**Exercise task:**
Extract every line of the material that contains the string "what". Case matters when matching.

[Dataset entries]

....................

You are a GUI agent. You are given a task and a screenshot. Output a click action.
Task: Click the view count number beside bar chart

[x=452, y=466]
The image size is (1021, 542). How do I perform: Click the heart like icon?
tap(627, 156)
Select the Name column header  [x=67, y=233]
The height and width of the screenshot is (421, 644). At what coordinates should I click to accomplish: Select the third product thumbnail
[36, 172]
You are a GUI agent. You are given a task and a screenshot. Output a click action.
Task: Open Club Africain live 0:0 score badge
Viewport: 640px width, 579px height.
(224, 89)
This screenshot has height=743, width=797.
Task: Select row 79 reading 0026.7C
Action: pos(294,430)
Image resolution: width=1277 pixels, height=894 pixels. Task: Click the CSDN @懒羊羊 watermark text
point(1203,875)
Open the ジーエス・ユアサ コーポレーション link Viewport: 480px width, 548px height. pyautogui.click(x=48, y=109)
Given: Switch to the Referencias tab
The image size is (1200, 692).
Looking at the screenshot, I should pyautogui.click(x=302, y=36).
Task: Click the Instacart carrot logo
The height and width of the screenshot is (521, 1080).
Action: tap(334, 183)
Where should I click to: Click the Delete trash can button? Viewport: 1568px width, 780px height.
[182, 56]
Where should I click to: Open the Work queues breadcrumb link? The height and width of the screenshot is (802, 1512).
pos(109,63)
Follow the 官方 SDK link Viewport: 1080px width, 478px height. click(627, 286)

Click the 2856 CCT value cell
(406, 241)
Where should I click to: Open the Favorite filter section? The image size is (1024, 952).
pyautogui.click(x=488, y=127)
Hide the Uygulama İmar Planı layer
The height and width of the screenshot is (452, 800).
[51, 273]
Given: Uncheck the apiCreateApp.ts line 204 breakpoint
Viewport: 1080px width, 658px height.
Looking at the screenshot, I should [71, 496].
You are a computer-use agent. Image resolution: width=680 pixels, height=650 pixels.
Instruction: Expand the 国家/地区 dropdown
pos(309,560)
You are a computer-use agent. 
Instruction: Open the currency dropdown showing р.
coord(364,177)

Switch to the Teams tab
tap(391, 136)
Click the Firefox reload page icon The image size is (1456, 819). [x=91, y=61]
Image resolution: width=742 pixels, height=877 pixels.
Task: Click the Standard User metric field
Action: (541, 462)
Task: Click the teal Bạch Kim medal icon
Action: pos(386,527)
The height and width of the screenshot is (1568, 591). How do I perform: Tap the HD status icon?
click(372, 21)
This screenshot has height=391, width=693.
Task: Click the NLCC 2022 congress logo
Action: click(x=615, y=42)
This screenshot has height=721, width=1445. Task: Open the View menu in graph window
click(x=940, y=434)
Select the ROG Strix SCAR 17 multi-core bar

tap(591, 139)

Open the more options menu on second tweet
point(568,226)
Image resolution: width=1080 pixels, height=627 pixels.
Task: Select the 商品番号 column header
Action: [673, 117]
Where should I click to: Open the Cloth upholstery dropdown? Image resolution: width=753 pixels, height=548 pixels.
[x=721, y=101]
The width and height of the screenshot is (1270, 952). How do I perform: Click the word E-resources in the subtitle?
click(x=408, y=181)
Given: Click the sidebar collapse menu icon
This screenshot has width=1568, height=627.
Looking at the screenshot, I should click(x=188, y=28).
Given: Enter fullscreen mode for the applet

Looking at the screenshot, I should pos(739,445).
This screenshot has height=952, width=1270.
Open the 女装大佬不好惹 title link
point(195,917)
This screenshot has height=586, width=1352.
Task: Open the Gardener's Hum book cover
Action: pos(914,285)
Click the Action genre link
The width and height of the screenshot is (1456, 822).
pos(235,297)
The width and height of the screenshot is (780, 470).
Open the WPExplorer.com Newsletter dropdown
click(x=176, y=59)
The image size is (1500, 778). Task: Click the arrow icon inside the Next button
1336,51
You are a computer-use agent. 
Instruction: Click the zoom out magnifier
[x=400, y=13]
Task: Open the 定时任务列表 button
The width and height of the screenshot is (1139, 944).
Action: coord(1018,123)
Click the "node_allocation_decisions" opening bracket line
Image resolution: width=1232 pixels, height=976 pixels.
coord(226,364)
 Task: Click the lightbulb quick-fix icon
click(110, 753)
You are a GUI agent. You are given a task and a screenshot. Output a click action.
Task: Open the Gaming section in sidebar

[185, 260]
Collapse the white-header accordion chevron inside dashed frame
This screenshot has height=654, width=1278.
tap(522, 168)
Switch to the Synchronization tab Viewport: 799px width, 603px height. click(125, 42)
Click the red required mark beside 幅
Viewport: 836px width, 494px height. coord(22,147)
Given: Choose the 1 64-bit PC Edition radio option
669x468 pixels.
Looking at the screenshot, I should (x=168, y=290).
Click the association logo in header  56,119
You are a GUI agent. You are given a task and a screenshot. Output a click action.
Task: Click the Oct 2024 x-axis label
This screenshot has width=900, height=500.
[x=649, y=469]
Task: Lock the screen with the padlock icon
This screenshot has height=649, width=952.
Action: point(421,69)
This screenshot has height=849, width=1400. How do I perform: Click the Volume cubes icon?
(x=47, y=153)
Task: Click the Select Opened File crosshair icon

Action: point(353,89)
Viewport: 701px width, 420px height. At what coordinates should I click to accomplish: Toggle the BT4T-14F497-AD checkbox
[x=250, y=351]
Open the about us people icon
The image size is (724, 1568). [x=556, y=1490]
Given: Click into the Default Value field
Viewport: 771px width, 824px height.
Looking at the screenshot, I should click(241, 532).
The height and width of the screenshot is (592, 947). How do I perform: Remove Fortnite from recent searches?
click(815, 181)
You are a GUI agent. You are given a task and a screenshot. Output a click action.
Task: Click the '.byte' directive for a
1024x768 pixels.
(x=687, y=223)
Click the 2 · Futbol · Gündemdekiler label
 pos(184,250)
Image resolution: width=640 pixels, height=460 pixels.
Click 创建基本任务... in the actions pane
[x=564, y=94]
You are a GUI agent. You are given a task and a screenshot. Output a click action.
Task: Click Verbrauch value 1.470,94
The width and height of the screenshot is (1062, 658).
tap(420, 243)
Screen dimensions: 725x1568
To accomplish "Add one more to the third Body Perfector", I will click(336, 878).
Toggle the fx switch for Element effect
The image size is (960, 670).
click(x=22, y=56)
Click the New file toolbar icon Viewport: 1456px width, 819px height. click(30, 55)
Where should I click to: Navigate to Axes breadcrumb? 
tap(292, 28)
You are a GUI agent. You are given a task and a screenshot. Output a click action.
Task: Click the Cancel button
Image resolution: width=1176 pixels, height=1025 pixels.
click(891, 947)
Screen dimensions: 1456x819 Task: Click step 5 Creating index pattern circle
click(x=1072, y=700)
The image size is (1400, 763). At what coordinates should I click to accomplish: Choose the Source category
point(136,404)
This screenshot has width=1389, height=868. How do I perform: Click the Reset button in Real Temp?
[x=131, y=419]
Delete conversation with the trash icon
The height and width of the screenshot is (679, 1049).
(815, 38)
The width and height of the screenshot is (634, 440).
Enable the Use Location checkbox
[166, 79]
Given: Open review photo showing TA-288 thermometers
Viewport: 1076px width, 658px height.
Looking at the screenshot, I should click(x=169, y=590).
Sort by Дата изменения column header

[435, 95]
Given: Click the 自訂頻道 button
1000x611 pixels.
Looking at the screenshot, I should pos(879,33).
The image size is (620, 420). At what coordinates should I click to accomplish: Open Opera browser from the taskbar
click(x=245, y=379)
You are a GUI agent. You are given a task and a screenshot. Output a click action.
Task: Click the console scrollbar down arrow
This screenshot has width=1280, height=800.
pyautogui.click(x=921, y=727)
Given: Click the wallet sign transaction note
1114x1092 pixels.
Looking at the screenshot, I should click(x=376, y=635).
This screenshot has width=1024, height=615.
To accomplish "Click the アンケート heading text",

....................

**Task output:**
The height and width of the screenshot is (421, 644). At what coordinates should I click to accomplish: Select the third product thumbnail
Viewport: 701px width, 420px height. At what coordinates should I click to accomplish: Toggle the BT4T-14F497-AD checkbox
The image size is (1400, 763). At what coordinates should I click to accomplish: Choose the Source category
The image size is (620, 420). At what coordinates should I click to accomplish: Open Opera browser from the taskbar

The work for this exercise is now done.